Pressemitteilung der Universität Duisburg-Essen

UB-Ausstellung löst Diskussion aus

Offen miteinander reden

[03.07.2013] Selten wurde über eine Ausstellung in der Uni-Bibliothek (UB) der Universität Duisburg-Essen (UDE) so kontrovers diskutiert. Seit dem 23. Mai waren im UB-Foyer studentische Poster aus der Anglistik ausgestellt, in denen die Erzähltechniken und Inhalte von zwölf Graphic Novels erläutert wurden.

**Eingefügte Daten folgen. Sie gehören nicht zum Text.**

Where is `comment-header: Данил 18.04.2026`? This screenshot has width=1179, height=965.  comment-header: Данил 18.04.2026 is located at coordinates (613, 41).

Die Plakate spiegeln einen gemeinsamen Reflexionsprozess zu einer mittlerweile weit verbreiteten Gattung in der Gegenwartsliteratur wider. Zu sehen waren studentische Texte zur jeweiligen Erzähltechnik, ergänzt durch kritische Bildanalysen.

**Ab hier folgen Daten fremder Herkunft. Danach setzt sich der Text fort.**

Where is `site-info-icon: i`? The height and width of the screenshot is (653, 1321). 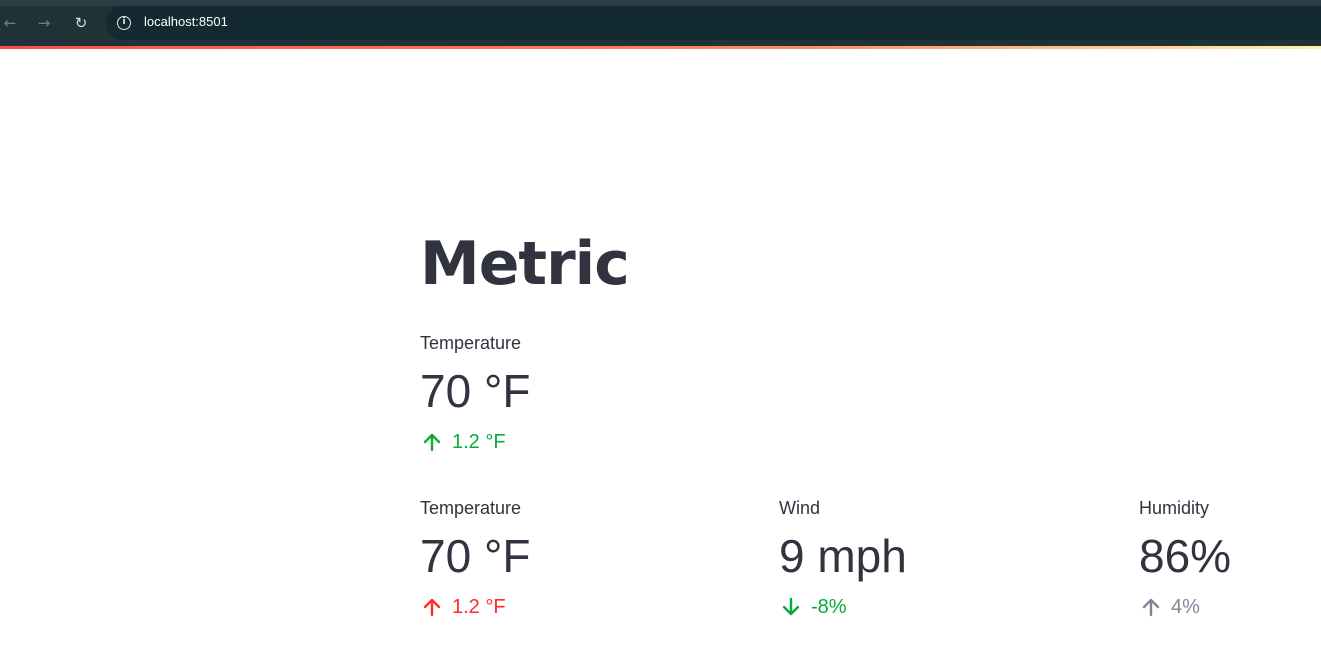
site-info-icon: i is located at coordinates (124, 23).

Einige Tage vor dem regulären Ausstellungsende erregten zwei der ausgestellten Poster, u.a. eine Collage mit verschiedenen Szenen aus Craig Thompsons Orient-Comic „Habibi“, den Unmut bei einigen muslimischen Studierenden. Sie fühlten sich in ihren religiösen Empfindungen verletzt und beklagten dies vehement. Überlegungen seitens der Bibliotheksleitung, eine Diskussion zwischen den beteiligten Gruppen herzustellen, mussten zunächst zurück gestellt werden, weil sich die Ereignisse kurz darauf verselbständigten: Am 17. Juni hing eine Studentin ein Plakat auf eigene Faust ab; am 24. Juni ein zweites, das sich mit einem Roman zur Situation im gegenwärtigen Israel befasst. Mit einer in der Nähe liegenden Schere schnitt sie Bildinhalte heraus und übergab den Torso der Bibliotheksleitung.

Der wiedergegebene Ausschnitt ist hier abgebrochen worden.